What you will do:
Copy the items from the beginning through the line containing "Action: tap(504, 268)", swapping "project tree" for "file explorer" and keeping everything else the same.

Items:
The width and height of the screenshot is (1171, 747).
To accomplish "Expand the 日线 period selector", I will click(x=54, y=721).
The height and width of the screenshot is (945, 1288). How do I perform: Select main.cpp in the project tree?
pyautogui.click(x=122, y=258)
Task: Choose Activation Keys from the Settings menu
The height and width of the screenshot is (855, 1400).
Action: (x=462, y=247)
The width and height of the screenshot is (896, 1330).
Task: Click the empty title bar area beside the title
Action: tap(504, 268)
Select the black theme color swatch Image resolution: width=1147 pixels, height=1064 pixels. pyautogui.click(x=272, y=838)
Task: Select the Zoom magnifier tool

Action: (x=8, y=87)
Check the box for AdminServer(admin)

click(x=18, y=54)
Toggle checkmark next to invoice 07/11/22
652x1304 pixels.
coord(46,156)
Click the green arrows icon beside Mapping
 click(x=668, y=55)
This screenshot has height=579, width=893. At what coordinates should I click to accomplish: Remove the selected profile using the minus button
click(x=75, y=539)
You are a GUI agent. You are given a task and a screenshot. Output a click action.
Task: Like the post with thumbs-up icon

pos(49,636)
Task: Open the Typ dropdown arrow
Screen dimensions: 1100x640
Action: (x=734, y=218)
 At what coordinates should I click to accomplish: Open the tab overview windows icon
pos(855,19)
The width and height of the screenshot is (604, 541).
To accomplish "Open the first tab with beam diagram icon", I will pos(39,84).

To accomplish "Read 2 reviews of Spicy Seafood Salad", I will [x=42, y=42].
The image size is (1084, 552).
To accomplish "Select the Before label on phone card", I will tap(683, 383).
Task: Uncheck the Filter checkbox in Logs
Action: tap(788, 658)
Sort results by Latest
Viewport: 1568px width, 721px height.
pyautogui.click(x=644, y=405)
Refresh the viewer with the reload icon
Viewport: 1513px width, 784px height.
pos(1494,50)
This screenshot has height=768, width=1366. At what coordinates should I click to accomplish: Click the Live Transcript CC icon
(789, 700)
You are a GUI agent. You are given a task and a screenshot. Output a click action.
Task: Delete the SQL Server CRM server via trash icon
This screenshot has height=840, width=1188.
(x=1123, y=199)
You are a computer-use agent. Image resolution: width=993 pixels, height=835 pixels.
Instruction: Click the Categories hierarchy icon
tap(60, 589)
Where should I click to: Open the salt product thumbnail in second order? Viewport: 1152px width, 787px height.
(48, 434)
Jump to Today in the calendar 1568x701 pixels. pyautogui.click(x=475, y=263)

Response:
The width and height of the screenshot is (1171, 747).
To accomplish "Expand the 日线 period selector", I will click(x=54, y=721).
The height and width of the screenshot is (945, 1288). How do I perform: Select main.cpp in the file explorer?
pyautogui.click(x=122, y=258)
Task: Choose Activation Keys from the Settings menu
The height and width of the screenshot is (855, 1400).
Action: (x=462, y=247)
The width and height of the screenshot is (896, 1330).
Task: Click the empty title bar area beside the title
Action: tap(504, 268)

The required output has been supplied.